Every year in Canada, close to 14,000 people die from stroke. There are more than 50,000 new strokes every year (one every 10 minutes) and around 300,000 Canadians are today living with the life-long effects of stroke.
Firstly, what is a stroke? A stroke occurs when blood supply to part of the brain is cut off, reduced, or interrupted. This affects the supply of nutrients and oxygen to brain tissue and brain cells start to die within a short number of minutes.
While there are certain stroke risk factors that one can't control, such as age, gender, and family history, there are a number of risk factors that can be controlled. These include high blood pressure and blood cholesterol, diabetes, drug abuse, obesity, smoking, physical inactivity, and diet.
In this blog post, we will highlight the role of diet and look at 10 foods that prevent stroke.
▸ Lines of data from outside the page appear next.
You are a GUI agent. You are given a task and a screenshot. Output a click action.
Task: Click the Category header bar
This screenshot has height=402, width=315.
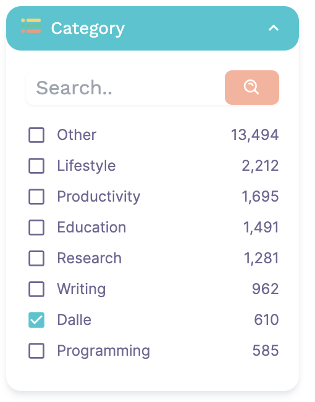point(153,28)
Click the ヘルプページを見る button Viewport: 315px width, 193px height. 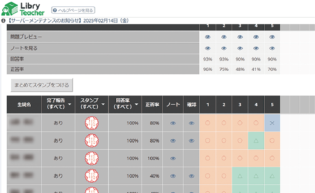(73, 10)
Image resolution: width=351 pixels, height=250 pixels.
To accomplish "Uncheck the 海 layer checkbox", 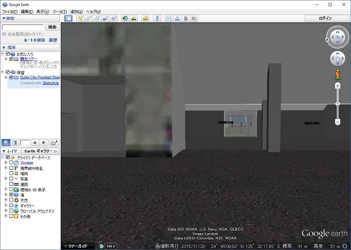I will 11,195.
A heart-healthy diet can help to reduce your risk of stroke by 80%.
1. Whole Grains
Whole grains, such as brown rice, oats, wheat, barley, quinoa, and rye, are nutrient-rich foods that can help improve your overall health. Oatmeal, for example, is a wonderful breakfast as it is high in fibre.
Foods that are high in whole grains can help to reduce our body's bad LDL cholesterol. Aim to consume three or more servings of whole grains every day.
2. Avocado
Avocado has a high level of potassium and regular consumption can help to decrease your chances of experiencing a stroke. Avocados are high in monounsaturated fats and while that may sound like a warning sign, this type of fat actually promotes the good kind of cholesterol, HDL.
Avocados also contain a lot of fibre and are a tasty food that is easy to incorporate into your diet.
3. Potato
The humble potato is another food that is high in potassium, even more than bananas which are traditionally known for their high potassium levels. Whether regular or sweet potatoes, their high potassium and fibre levels can help to lower blood pressure as well as the risk the stroke. If you are choosing to add more potatoes to your diet, it's best to eat them with the skin on.
4. Cashews
Cashew nuts are high in magnesium, an important mineral for our bodies. Magnesium has been shown to be associated with a reduced risk of stroke in a number of medical studies. Cashews are one of the best sources of magnesium available and it's a great food to incorporate into your diet.
They can be eaten as a snack or added to a variety of dishes such as vegetable stir-fry or yogurt parfait.
5. Spinach
It should come as no surprise to see spinach on this list. Spinach is a superfood and has a number of benefits in limiting stroke risk. It has a high amount of fibre, calcium, iron, vitamin K, carotenoids, and magnesium.
Spinach has also been found to help lessen inflammation and prevent the risk of stroke and other diseases.
6. Dark Chocolate
Finally, I hear you say! While it's true that spinach can be tasty when incorporated in dishes, it's hard to compete with chocolate. Dark chocolate actually has a host of benefits and can reduce your risk of stroke, while being absolutely delicious at the same time.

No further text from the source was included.